* SOURCE *
This implementation hides the singleton interface in an inner class and creates exactly one instance of the inner class. The outer class is a handle to the inner class and delegates any requests to it. While the id() of the handle objects changes, the id() of the inner class which implements the singleton behaviour is constant.

Of course, the inner class is not REALLY hidden, like anything in Python. But you have to invest extra effort to break into the singleton.

This is related to the "Automatic delegation as an alternative to inheritance" recipe.

[1] Gamma, Helm, et al, "Design Patterns - Elements of Reusable Object-Oriented Software". Addison-Wesley, 1995, ISBN 0-201-63361-2.

Comments

  1. 1. At 1:44 p.m. on 23 apr 2001, Hrissimir Neikov said:

    RE: Singleton right behavior. all id's in the sample output must be equal!

    Try this:

    class A:

    # attribute known to function Singleton

    _instance = None

    def foo(self):

        return id(self)



def Singleton(klass):

    if not klass._instance:

        klass._instance = klass()

    return klass._instance



# subclass A

class B(A):

    pass



b = Singleton(A)

c = Singleton(B)

* RECORDED DATA *
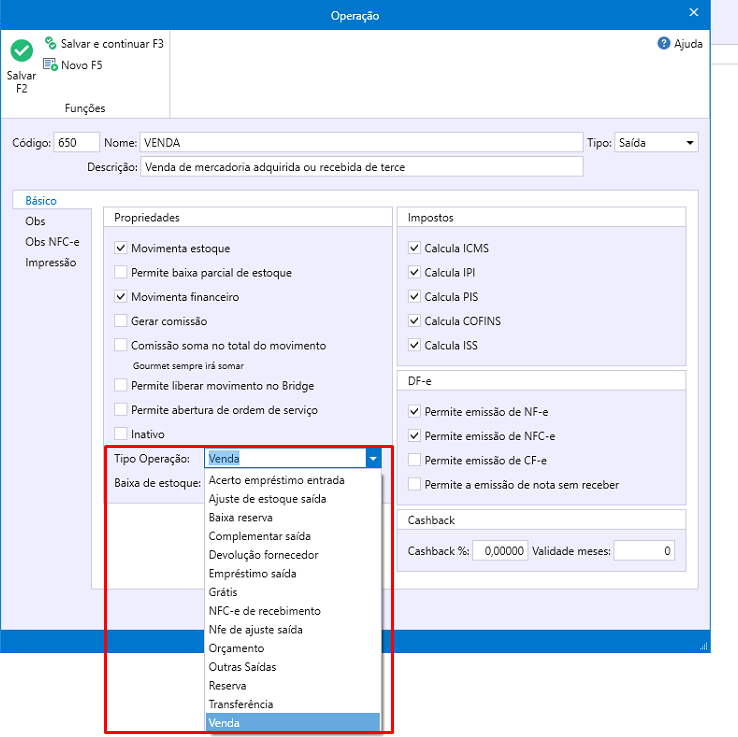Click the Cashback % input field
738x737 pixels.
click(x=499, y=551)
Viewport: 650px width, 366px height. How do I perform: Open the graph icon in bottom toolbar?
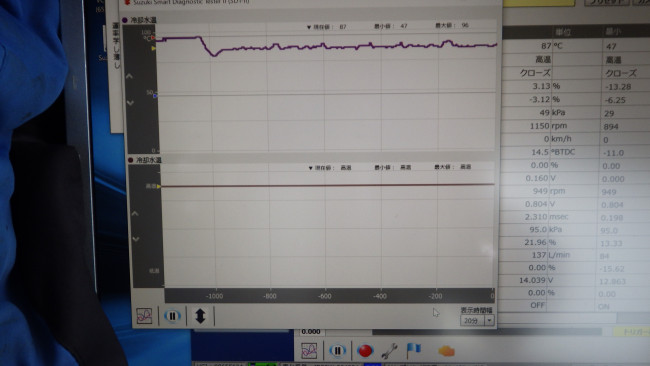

* TASKS TO CARRY OUT *
a. Check these statements against the singleton text. For each, answer yes or no and quote the words that decide it. (i) The outer class passes requests on to the inner class. (ii) The id() of the handle objects stays the same. (iii) The inner class cannot be reached at all in Python.
b. Recast the paragraph of the singleton text that begins "This implementation hides" as a short bulleted list that keeps its main facts.
c. Take the text on the Python singleton further, picking up right after its last line.

* ANSWERS FOR THE TASKS *
a.
(i) Yes: "The outer class is a handle to the inner class and delegates any requests to it."
(ii) No: "While the id() of the handle objects changes"
(iii) No: "Of course, the inner class is not REALLY hidden, like anything in Python."

b.
- The singleton interface is hidden in an inner class, and exactly one instance of that inner class is created.
- The outer class serves as a handle to the inner class and delegates all requests to it.
- The id() of the handle objects changes, but the id() of the inner class that implements the singleton behavior stays constant.

c.
d = Singleton(A)

print id(b),b.foo()

print id(c),c.foo()

print id(d),c.foo()



# Output:

7963404 7963404

7963404 7963404

7963404 7963404
  2. 2. At 6:36 p.m. on 24 jun 2001, matt kangas said:

    A simpler singleton. Phooey, both of these examples are too complicated. :-)

    class _Spam:
    def __call__(self):
        return self

Spam = _Spam()
del _Spam

    Alas, this isn't perfect. If for some reason you need to subclass Spam, you obviously can't. But I think this is sufficient for most people's needs.

    Since Python doesn't have any notion of class/static methods, it isn't possible to build singletons "the right way". Every workable solution will be a compromise of some sort.

  3. 3. At 2:14 a.m. on 27 jun 2001, matt kangas said:

    Obfuscated singleton. ps: Of course this is possible too...

    class Spam:
    def __call__(self):
        return self

Spam = Spam()
  4. 4. At 4:53 p.m. on 5 aug 2001, Rowland Smith said:

    Singleton example.

    class TestSingleton :

    # Create a class variable that will hold a reference
    # to the single instance of TestSingleton.

    instance = None

    # Define a helper class that will override the __call___
    # method in order to provide a factory method for TestSingleton.

    class TestSingletonHelper :

        def __call__( self, *args, **kw ) :

            # If an instance of TestSingleton does not exist,
            # create one and assign it to TestSingleton.instance.

            if TestSingleton.instance is None :
                object = TestSingleton()
                TestSingleton.instance = object

            # Return TestSingleton.instance, which should contain
            # a reference to the only instance of TestSingleton
            # in the system.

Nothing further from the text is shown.